Retoquée une première fois, c'est finalement l'offre reconstruite par la société Neopolia Mobilty que l'armateur Neoline retient pour lancer la construction de son premier navire à voiles, un cargo roulier de 136 mètres destiné à assurer des liaisons décarbonées entre l'Europe, les Etats-Unis et l'Amérique du Nord. Un chantier qui devrait aussi contribuer à l'émergence d'un site industriel dans le bassin nazairien autour de la construction navale, de l'éolien, etc.
« L'offre de Neopolia Mobility est ressortie de notre appel d'offres comme étant la mieux à même de concilier nos exigences techniques, nos contraintes budgétaires et calendaires, ainsi que notre souhait de participer au développement de notre région », indique Jean Zanuttini, Président de Neoline, qui vient de signer une nouvelle Lettre d'intention de Commande (LOI).« Sur des bases en adéquation avec nos besoins et nos capacités », précise-t-il.
Des propos sibyllins qui veulent mettre au diapason l'ambitieux modèle économique d'une jeune entreprise et les exigences d'une logique industrielle qui implique vingt-trois (Mauric, MYG design, PL &Mer...) des deux-cent-quarante entreprises du réseau Neopolia.
Au lendemain d'une première lettre d'intention signée en 2019 avec Neopolia, Neoline avait finalement remis en cause le processus et demandé une baisse de 5% du tarif d'un projet comprenant à la fois la construction de la coque et du gréement. « A ce prix-là, on ne savait pas faire en un seul lot. Les dispositifs de garanties étaient difficiles à trouver», reconnait Alain Leroy, Président de Neopolia.
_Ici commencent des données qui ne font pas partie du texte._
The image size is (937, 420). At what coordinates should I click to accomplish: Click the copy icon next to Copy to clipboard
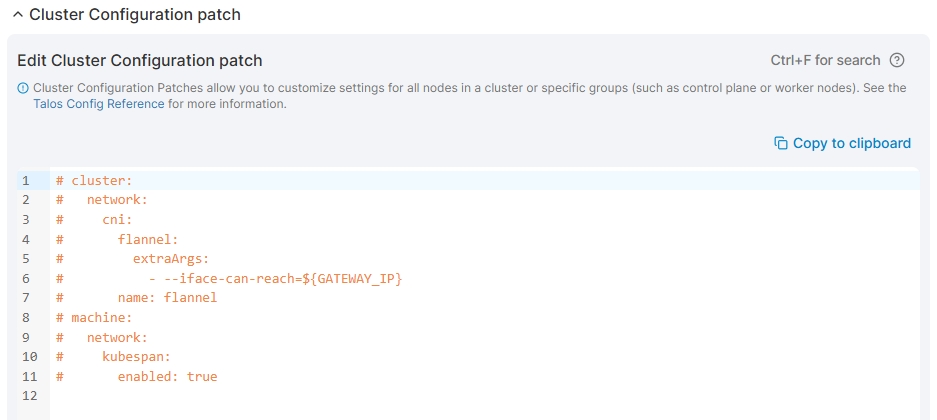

Un nouvel appel d'offres international a donc été lancé en fin d'années 2020 où aucun de la dizaine de chantiers et groupements d'entreprises consultés n'aurait été en mesure de s'aligner avec un seul lot. Les discussions ont finalement repris entre les deux acteurs locaux autour d'un projet scindé en deux parties cette fois. La fabrication de la coque d'un côté, le gréement de l'autre.